Reprinted with permission from “The Parable of the Sadhu,” by Bowen H. McCoy, Harvard Business Review.
Copyright © Harvard Business Publishing.
Last year, as the first participant in the new six-month sabbatical program that Morgan Stanley has adopted, I
enjoyed a rare opportunity to collect my thoughts as well as do some traveling. I spent the first three months in
Nepal, walking 600 miles through 200 villages in the Himalayas and climbing some 120,000 vertical feet. My
sole Western companion on the trip was an anthropologist who shed light on the cultural patterns of the
villages that we passed through.
During the Nepal hike, something occurred that has had a powerful impact on my thinking about corporate
ethics. Although some might argue that the experience has no relevance to business, it was a situation in
which a basic ethical dilemma suddenly intruded into the lives of a group of individuals. How the group
responded holds a lesson for all organizations, no matter how defined.
The Sadhu
The Nepal experience was more rugged than I had anticipated. Most commercial treks last two or three weeks
and cover a quarter of the distance we traveled.

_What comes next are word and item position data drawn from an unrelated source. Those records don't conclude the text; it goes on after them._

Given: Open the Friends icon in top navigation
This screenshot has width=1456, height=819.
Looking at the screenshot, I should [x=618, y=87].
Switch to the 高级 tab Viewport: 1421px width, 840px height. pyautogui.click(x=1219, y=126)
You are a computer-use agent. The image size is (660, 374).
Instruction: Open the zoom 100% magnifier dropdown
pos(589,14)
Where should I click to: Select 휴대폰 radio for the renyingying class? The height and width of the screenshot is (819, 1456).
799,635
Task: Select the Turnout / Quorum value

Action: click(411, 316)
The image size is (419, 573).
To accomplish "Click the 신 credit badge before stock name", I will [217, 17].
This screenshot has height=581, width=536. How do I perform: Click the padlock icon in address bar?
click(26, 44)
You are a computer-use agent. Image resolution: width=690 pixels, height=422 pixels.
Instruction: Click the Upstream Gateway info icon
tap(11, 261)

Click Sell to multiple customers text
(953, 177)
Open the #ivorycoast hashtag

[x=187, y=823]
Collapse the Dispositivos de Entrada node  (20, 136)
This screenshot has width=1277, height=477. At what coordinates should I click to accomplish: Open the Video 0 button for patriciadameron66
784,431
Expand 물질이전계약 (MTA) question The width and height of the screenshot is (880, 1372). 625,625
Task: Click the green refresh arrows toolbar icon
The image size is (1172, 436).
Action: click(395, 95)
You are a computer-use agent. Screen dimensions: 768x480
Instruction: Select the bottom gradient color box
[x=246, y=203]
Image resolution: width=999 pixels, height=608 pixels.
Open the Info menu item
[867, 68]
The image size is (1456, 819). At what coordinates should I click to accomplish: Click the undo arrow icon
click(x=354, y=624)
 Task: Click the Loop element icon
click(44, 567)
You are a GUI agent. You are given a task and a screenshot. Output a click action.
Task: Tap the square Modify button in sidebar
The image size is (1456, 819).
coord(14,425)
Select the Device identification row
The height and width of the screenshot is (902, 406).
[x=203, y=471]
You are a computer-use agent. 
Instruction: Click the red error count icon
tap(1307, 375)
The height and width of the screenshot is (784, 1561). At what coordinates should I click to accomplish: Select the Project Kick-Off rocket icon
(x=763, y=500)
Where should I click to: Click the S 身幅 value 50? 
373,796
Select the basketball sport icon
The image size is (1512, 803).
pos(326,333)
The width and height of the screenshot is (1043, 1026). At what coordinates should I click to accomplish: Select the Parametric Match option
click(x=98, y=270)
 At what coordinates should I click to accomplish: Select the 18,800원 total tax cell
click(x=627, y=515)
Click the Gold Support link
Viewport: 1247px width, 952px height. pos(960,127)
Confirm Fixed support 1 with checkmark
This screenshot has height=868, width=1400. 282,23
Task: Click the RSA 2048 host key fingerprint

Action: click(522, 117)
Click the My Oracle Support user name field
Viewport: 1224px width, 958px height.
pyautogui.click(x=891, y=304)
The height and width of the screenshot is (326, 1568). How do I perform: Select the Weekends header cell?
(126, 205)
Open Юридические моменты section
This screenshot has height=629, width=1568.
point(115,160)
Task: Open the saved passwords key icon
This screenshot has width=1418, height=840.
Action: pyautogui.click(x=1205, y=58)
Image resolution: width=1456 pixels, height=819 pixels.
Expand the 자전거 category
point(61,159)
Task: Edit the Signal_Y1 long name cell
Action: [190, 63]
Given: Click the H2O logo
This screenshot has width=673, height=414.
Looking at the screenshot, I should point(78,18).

My friend Stephen, the anthropologist, and I were halfway through the 60-day Himalayan part of the trip when
we reached the high point, an 18,000-foot pass over a crest that we’d have to traverse to reach the village of
Muklinath, an ancient holy place for pilgrims.
Six years earlier, I had suffered pulmonary edema, an acute form of altitude sickness, at 16,500 feet in the
vicinity of Everest base camp—so we were understandably concerned about what would happen at 18,000
feet. Moreover, the Himalayas were having their wettest spring in 20 years; hip-deep powder and ice had
already driven us off one ridge. If we failed to cross the pass, I feared that the last half of our once-in-a-lifetime
trip would be ruined.
The night before we would try the pass, we camped in a hut at 14,500 feet. In the photos taken at that camp,
my face appears wan. The last village we’d passed through was a sturdy two-day walk below us, and I was
tired.
During the late afternoon, four backpackers from New Zealand joined us, and we spent most of the night
awake, anticipating the climb. Below, we could see the fires of two other parties, which turned out to be two
Swiss couples and a Japanese hiking club.
To get over the steep part of the climb before the sun melted the steps cut in the ice, we departed at 3.30 a.m.
The New Zealanders left first, followed by Stephen and myself, our porters and Sherpas, and then the Swiss.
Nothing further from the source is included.